# Chinese ooth



## JT (Jun 1, 2007)

About 2 weeks ago i collected 4 chinese mantis ooths. is it too late to expect them to hatch?(already hatched???)i've got each one in a mest cage about 12x12x12" give or take. they're in my bug/fish room in the basement that stays about 78-80F and i mist once a day.should i stick them on my porch out of direct sunlight where it'll be about 80-90F.

i have no intentions on keeping all of them before someone tells me how many nymphs that would be to deal with.i know there's alot of eggs in each one.

I know i had some I. oratoria ooths last summer that seemed to take forever to hatch and 1 california mantis ooth that took a while too.


----------



## robo mantis (Jun 1, 2007)

Give them more time


----------



## JT (Jun 1, 2007)

oh i wasn't ready to give up, i have just been reading posts where everyone's ooths have been hatching within the last month or so and wondered if i collected them too late.


----------



## robo mantis (Jun 1, 2007)

You can never realy tell until they actually hatch


----------



## HempKnight (Jun 2, 2007)

Wow 4 chinese mantis ooths. That is going to be a lot. I hatched out one and there is close to 150+.


----------



## Rick (Jun 2, 2007)

Depends on where you found them. Chinese ooths here hatched back in march. Cut one open and see if it's hatched already.


----------



## robo mantis (Jun 2, 2007)

> Wow 4 chinese mantis ooths. That is going to be a lot. I hatched out one and there is close to 150+.


Thats nothing i had over 60 chinese eggs this year. Yes i said 60!


----------



## OGIGA (Jun 2, 2007)

How many are alive right now?


----------



## JT (Jun 3, 2007)

> Depends on where you found them.
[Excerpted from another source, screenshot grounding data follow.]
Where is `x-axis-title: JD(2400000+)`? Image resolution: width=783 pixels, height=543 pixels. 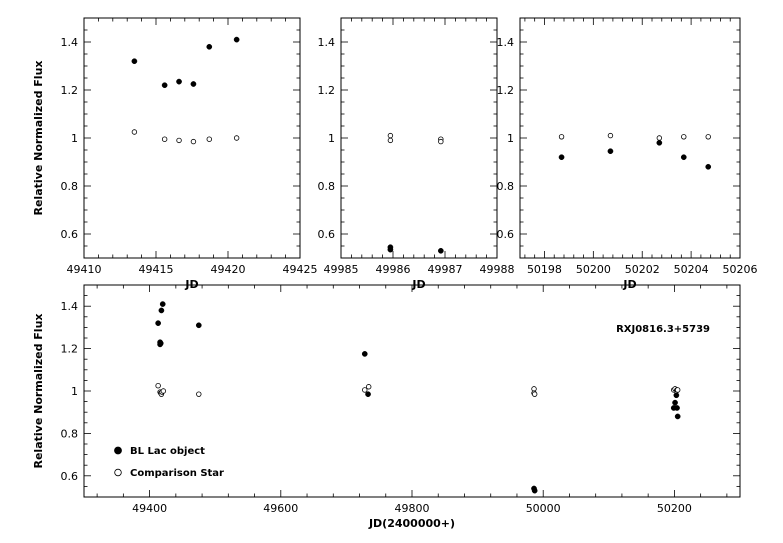 x-axis-title: JD(2400000+) is located at coordinates (412, 524).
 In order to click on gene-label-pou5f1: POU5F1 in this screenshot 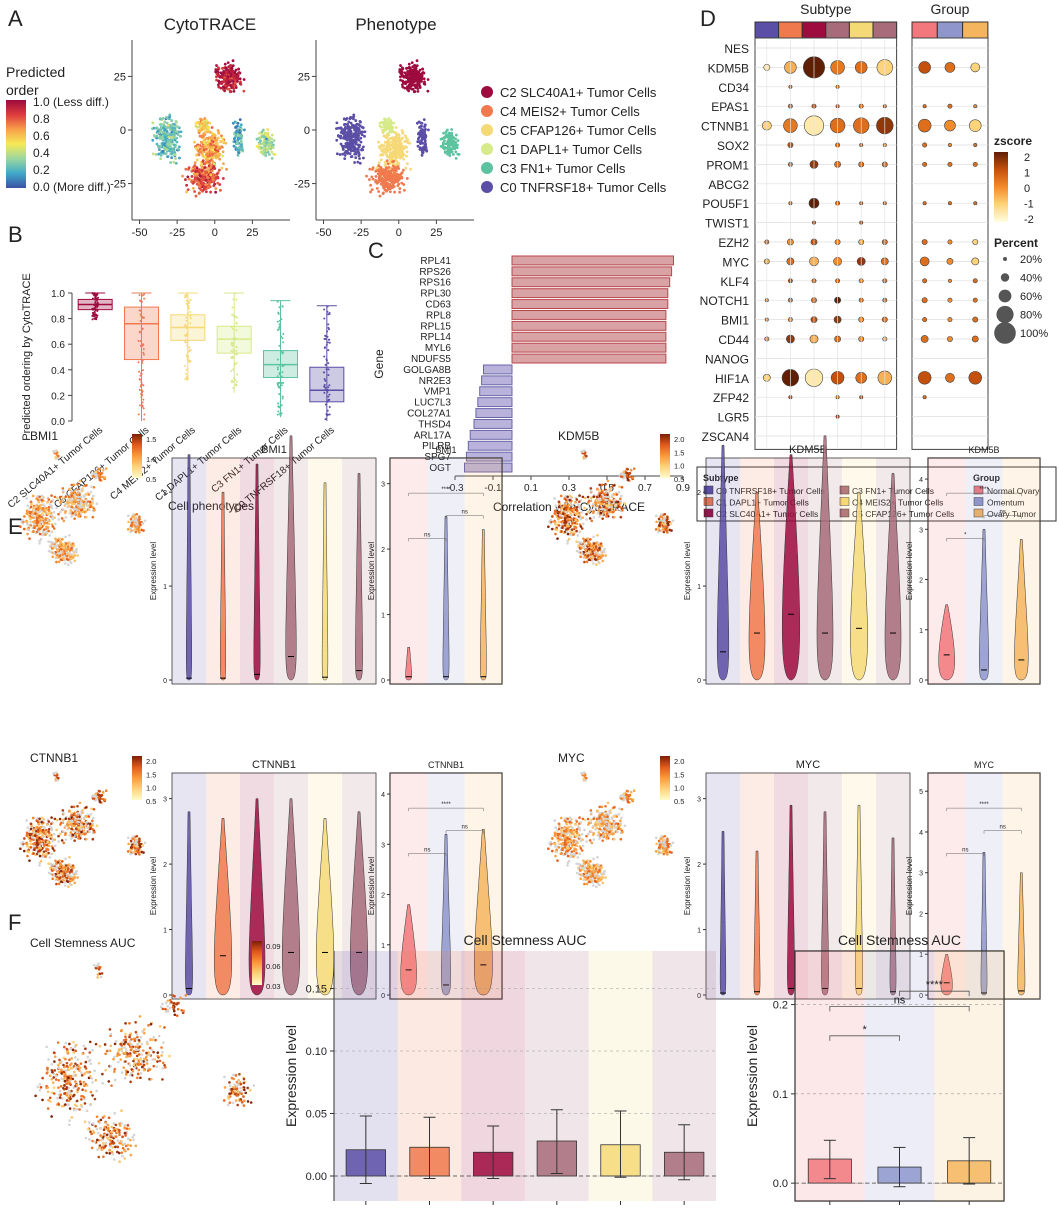, I will do `click(726, 204)`.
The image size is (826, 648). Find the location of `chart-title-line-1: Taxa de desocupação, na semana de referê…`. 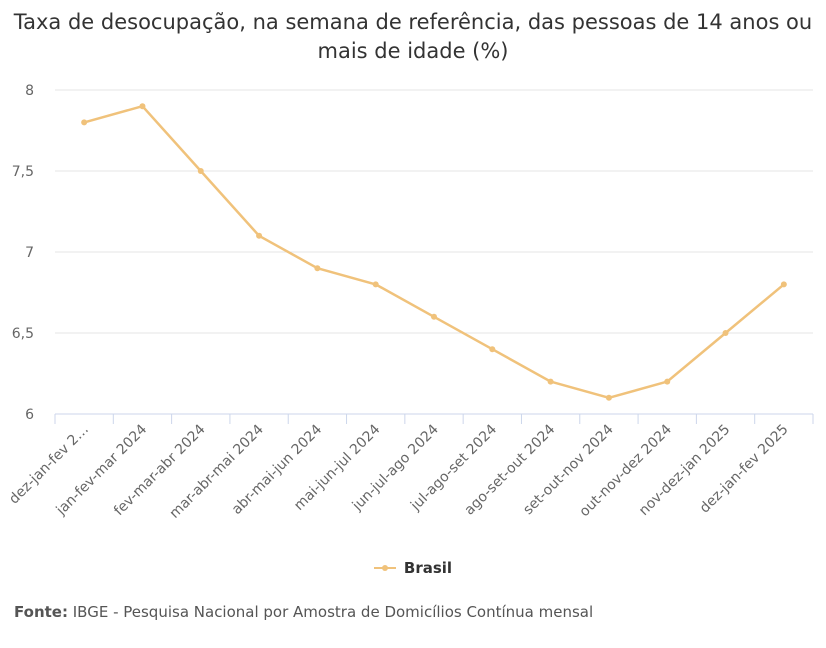

chart-title-line-1: Taxa de desocupação, na semana de referê… is located at coordinates (413, 22).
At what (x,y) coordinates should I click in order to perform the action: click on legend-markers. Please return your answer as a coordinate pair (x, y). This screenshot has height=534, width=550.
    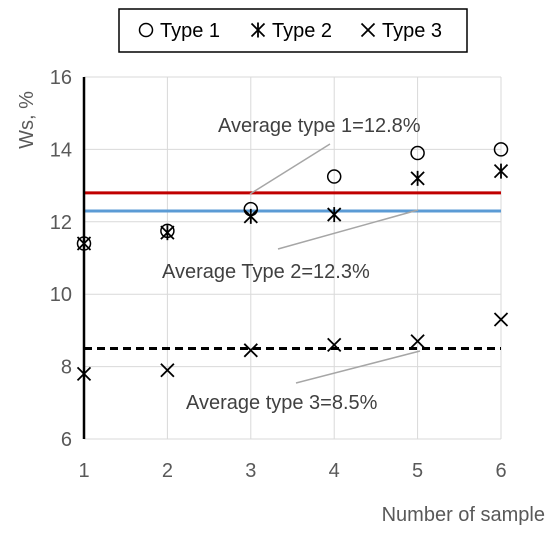
    Looking at the image, I should click on (257, 30).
Chinese ooths here hatched back in march. Cut one open and see if it's hatched already.


I live in OHIO so i don't think they were hatching here in March, we had some really cold weather in march where i live.70F one day and 30F the next.Just at the middle to end Of April did it gte really warm and stay that way.It's been in the 80's for the last few weeks.


----------